Rien que
dans le titre, on voit bien ici que tout revient à un conte de fées, à un miracle, et que Riskin et capra avaient, d'une certaine façon, trouvé la formule magique. En matière de formule, ils
croyaient pourtant avoir trouvé la potion à fabriquer des Oscars, ce que voulait Harry Cohn, le patron de Columbia, une audace folle pour un petit studio de rien du tout, partagée par Capra
lui-même, très ambitieux dès cette époque, et impatient de montrer son pouvoir de metteur en scène, et sa mainmise sur l'objet filmique. Mais cette année-là, ce fut un autre Frank (Lloyd, pour
Cavalcade)qui rafla les Oscars convoités, et Lady for a day, bien que nominé quatre fois, n'obtint rien. il fallait attendre l'année suivante, et le triomphe de
It happened one night... Mais à l'heure ou un superbe Blu Ray sort (Aux Etats-unis) contenant une version intégrale, avec un superbe transfert effectué d'après le
négatif obtenu par Capra lui-même pour ses archives, à partir d'une copie complète alors que les éléments d'origine disparaissaient dans les années 50, on peut enfin revenir sur ce
classique, l'un des films préférés de capra, et y voir ce qui n'est rien d'autre que la matrice de ses plus grands films, de Deeds à It's a wonderful life en
passant par Meet John Doe. Le voyage vaut le détour, aujourd'hui comme en 1933...

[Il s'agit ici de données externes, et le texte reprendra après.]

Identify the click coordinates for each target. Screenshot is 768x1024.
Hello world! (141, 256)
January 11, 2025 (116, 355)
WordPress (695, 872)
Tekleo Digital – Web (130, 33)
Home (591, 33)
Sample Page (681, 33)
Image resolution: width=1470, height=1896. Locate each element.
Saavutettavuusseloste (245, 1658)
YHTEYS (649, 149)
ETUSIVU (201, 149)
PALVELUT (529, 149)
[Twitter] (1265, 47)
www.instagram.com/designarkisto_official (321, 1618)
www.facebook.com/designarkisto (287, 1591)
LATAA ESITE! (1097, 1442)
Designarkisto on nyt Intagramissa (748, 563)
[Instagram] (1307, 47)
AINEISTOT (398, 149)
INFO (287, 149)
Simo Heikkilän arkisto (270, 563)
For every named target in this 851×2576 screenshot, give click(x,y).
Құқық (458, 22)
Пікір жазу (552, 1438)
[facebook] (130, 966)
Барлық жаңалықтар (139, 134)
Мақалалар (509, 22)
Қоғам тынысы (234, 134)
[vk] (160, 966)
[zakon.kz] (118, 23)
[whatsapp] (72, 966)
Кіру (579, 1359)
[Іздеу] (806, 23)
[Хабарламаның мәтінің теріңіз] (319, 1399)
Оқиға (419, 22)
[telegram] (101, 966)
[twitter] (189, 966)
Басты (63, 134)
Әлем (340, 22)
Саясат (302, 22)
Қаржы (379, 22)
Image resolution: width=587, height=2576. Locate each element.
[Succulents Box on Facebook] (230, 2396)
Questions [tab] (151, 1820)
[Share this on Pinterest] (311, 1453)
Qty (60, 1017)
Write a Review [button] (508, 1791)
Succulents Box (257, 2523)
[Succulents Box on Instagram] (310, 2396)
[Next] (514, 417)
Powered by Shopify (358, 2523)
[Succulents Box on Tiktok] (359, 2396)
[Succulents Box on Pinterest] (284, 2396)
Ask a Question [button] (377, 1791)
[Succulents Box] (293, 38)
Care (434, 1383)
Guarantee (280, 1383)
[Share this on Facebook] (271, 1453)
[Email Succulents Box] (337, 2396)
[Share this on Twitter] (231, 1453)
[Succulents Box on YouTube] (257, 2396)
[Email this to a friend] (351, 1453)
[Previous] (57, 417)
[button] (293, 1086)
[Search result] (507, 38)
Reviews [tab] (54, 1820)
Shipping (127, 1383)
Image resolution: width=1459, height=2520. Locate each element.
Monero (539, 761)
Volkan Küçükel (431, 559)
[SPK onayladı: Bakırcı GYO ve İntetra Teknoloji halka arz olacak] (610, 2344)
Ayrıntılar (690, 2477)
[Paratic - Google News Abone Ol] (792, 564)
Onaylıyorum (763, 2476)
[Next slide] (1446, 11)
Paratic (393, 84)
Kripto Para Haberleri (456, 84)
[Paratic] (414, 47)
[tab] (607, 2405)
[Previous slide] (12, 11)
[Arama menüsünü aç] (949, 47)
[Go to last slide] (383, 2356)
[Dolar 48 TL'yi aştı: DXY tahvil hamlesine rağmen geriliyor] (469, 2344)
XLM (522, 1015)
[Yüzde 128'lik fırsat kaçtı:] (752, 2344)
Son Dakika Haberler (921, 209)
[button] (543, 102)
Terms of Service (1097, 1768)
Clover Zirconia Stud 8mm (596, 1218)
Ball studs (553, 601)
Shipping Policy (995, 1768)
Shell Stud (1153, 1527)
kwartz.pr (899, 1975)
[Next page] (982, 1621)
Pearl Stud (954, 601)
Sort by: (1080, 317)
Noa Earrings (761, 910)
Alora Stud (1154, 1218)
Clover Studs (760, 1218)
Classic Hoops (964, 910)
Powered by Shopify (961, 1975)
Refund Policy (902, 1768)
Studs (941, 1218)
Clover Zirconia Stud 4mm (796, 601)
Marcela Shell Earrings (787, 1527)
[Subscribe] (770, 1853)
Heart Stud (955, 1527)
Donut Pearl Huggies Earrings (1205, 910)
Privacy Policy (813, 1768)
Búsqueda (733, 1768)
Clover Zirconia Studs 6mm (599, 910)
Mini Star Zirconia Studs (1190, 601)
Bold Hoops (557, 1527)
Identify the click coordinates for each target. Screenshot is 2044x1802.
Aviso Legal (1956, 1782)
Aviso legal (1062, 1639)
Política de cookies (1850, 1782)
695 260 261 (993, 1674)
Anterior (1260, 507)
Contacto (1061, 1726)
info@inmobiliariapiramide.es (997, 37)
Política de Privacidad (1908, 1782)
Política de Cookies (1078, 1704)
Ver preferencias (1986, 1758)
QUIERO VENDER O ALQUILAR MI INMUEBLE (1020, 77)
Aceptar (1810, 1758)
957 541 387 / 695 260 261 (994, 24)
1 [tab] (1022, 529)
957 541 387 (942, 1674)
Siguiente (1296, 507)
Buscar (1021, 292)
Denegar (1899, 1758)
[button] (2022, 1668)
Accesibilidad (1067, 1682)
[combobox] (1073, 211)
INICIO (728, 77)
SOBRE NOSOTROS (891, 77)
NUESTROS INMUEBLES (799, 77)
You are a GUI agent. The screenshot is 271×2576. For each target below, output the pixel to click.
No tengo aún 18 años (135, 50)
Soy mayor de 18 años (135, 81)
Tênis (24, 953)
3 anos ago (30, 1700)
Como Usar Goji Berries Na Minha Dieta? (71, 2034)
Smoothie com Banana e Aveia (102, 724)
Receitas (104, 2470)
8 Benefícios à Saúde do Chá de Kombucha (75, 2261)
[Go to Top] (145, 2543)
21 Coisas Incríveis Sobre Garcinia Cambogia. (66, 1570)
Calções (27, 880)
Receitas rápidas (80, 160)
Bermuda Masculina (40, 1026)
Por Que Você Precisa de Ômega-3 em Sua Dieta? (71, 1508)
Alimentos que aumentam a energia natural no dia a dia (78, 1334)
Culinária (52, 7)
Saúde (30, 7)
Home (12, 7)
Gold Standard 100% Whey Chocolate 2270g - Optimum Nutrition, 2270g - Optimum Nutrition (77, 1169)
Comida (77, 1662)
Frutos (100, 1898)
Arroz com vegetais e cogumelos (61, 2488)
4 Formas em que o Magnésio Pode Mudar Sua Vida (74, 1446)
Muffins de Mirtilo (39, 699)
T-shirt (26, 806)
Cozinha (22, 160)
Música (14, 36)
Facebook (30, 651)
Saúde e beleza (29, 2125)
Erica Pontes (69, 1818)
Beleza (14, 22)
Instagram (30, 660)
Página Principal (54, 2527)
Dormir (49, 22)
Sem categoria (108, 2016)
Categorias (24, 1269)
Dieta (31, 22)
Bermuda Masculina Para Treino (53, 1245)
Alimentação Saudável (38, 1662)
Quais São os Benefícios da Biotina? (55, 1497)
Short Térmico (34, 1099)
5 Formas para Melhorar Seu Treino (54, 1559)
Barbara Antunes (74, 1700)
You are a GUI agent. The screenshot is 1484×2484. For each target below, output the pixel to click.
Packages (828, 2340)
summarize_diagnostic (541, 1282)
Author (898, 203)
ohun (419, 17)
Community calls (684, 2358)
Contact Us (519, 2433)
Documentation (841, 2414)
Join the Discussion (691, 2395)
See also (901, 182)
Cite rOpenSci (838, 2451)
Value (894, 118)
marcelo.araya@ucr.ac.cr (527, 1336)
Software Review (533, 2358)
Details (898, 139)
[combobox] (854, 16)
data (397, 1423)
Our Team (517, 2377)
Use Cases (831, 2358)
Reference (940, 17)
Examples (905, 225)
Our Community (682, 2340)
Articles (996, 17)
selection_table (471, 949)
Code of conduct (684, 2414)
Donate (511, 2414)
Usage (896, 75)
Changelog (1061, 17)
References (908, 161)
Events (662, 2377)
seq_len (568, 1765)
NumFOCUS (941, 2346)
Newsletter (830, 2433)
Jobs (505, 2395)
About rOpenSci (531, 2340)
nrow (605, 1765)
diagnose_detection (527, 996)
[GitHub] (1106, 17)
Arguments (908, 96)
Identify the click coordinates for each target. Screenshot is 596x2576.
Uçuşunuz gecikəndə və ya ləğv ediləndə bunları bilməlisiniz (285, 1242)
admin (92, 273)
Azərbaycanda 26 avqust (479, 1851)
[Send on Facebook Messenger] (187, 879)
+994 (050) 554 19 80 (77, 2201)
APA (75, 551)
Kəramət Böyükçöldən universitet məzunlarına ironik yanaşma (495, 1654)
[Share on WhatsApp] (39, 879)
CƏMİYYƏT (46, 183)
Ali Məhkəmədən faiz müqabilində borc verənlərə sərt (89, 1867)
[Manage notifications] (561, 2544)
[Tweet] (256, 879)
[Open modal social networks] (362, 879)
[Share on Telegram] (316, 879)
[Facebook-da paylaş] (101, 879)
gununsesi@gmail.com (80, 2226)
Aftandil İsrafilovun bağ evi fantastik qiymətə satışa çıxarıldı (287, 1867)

Dès le début, Capra installe le contexte de façon magistrale: New York, les rues et la faune pas toujours très catholique,
malfrats, mendiants, escrocs, policiers bienveillants (L'un d'entre eux -Ward Bond- pique ouvertement une pomme à l'héroïne, allusion à un laisser-faire très ambigu). C'est dans ce contexte
qu'une vieille clocharde, Apple Annie (May robson), tente de joindre les deux bouts en vendant des pommes. On y fait aussi la conaissance de Dave the Dude, un sympathique chef de gang, qui
gagne des paris grâce aux pommes d'Annie, qui lui a toujours porté bonheur. Annie apprend que sa fille Louise, élevée à l'écart en Espagne et qui est persuadée que sa mère est une dame riche de
la bonne société new Yorkaise, va venir avec son futur mari et son futur beau-père, afin que celui-ci puisse rencontrer "Mrs E. Worthington Manville", l'opulente mère de sa future bru. Se jugeant
endetté par la chance qu'elle lui a apporté, Dave se décide à tout faire pour permettre à Annie de jouer le jeu jusqu'au bout, et va l'aider à créer l'illusion de la richesse...
Conte sur
l'entraide, Lady for a day se passe dans un New York ou la crise est partout: voyant annie en beaux habits, une mendiante remarque: 'Vous vous rappellez, quand elle était tout le
temps habillée de cette façon?"; un employé d'un hotel risque sa place (et sera licencié) pour faire suivre le courrier d'Annie qui dissimule sa situation à sa fille, et les bandits parlent de
leurs occupations comme de leur gagne-pain. On ne verra pas les petites gens qui travaillent de façon légitime: ici, on est clochard, bandit, ou gouverneur... Pourtant les apparences sont
trompeuses: ainsi, on improvise un mari à annie avec le "juge" Blake, un "pool shark", c'est-à-dire un joueur de billard professionnel (Guy Kibbee). Il est certes un vrai escroc, mais il est
aussi capable de parler avec la plus grande emphase et une certaine classe. De même, l'entraide passe par des canaux inattendus: dans la maison prétée à Dave pour le temps des la vanue des
invités d'Europe, censée être la maison d'Annie, un valet va se prêter très volontiers à la supercherie, se contentant d'objecter aux manières parfois peu raffinées de certains acolytes de dave
(Ned Sparks y est un savoureux assistant au parler matiné d'argot, qui se voir rétorquer par le valet: "Monsieur, si j'avais le choix des armes contre vous, je choisirais la grammaire")...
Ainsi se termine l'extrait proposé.